Last Tuesday morning, there was a shooting in my hometown (Fresno, CA) that killed three men and wounded others. While it was initially labeled as a "random act of violence," it has now been claimed as a hate crime. There was also another recent shooting in Paris, one in London several weeks ago, and many more that happen every single day. As it should be, the initial response many have is to pray for these places and everyone affected. Hashtags like #prayforparis trend on social media and are shared by people across the globe. And absolutely, this is an appropriate response-- I hope that people continue to recognize the need to pray for our world.
What confuses me is that prayer is generally only permitted and acceptable when a crisis or tragedy strikes. The rest of the time, much of our country (and world for that matter) makes prayer and the mention of God forbidden. So my question is, when we say pray for Paris or pray for Fresno, who are we praying to? Because, from what I've observed of many peoples' attitudes, they sure want nothing to with God 99% of the time.

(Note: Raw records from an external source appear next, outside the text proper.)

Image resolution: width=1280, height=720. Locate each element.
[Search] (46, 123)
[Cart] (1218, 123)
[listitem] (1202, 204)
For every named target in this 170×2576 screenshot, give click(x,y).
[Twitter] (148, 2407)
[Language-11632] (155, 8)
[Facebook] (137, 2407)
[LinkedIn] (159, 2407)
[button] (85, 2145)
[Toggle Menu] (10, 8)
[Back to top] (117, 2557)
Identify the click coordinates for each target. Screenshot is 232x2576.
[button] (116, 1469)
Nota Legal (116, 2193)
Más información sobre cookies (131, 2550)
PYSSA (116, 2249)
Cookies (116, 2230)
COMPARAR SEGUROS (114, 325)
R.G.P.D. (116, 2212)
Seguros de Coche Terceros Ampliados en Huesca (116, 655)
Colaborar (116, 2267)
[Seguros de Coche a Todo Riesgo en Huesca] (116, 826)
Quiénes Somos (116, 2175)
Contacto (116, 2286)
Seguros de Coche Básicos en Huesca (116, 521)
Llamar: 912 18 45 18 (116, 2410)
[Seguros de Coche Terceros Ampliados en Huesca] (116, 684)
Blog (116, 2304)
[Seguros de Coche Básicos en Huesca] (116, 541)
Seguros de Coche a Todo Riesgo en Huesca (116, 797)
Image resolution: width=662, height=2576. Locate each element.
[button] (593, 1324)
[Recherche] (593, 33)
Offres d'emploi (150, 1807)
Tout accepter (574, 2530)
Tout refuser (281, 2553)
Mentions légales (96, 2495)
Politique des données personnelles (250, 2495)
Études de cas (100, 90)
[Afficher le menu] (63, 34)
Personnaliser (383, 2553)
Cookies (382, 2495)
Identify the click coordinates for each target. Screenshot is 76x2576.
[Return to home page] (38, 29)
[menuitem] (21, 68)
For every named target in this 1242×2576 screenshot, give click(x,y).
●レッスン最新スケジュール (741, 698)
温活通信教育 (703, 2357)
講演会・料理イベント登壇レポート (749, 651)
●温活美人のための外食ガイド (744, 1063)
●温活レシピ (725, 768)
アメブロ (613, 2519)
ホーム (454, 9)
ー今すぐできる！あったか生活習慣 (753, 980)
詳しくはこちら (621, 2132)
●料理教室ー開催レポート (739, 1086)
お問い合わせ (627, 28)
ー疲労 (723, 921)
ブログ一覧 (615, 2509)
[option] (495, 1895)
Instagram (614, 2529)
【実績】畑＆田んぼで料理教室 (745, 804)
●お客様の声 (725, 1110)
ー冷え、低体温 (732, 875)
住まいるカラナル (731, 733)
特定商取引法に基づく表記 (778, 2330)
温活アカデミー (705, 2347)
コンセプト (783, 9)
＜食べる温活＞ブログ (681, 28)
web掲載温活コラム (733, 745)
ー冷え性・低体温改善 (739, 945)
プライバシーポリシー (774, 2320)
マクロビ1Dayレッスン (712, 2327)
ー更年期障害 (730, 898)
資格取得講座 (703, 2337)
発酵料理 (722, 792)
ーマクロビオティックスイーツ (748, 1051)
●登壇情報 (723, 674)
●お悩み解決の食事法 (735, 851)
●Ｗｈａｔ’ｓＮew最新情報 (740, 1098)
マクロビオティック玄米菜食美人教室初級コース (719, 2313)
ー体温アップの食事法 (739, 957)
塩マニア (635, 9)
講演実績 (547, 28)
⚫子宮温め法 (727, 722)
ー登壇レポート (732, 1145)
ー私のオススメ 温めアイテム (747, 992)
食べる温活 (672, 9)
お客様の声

There have been attempts (and successes) in removing prayer from schools and removing God from aspects of our government, but suddenly we'll allow Him to play some sort of role--as long as it's on our own terms.
Though people recognize the need to pray during tough times, many also question how a good God allows such evil to happen. Maybe we should ask a different question: How can we blame God when we're the ones who've rejected Him from almost every part of our lives? What will it take for us to wake up and realize that this world can't afford to reject the very God that created it? He has not deserted us; we have deserted Him.
America as a country treats prayer like fine china: only to be used for specific occasions and stored away otherwise to collect dust. Why is it okay to talk about prayer during tragedy, but then to turn around and prohibit coaches from praying with their athletes before a game or a race? The purpose of prayer goes far beyond the part we allow it to play-- it isn't to be acknowledged only when everything goes wrong.
Our world is hurting and this isn't something we can fix on our own. We can't mock God and then blame Him for the destructive actions of humanity. Nor can we continue to live under double-standards and relativity. Evil and brokenness will never be a thing of the past (at least for now), but I know that God hears our cries for justice, help, and healing. He is at work through it all, but this is a lot harder to see when we turn our backs.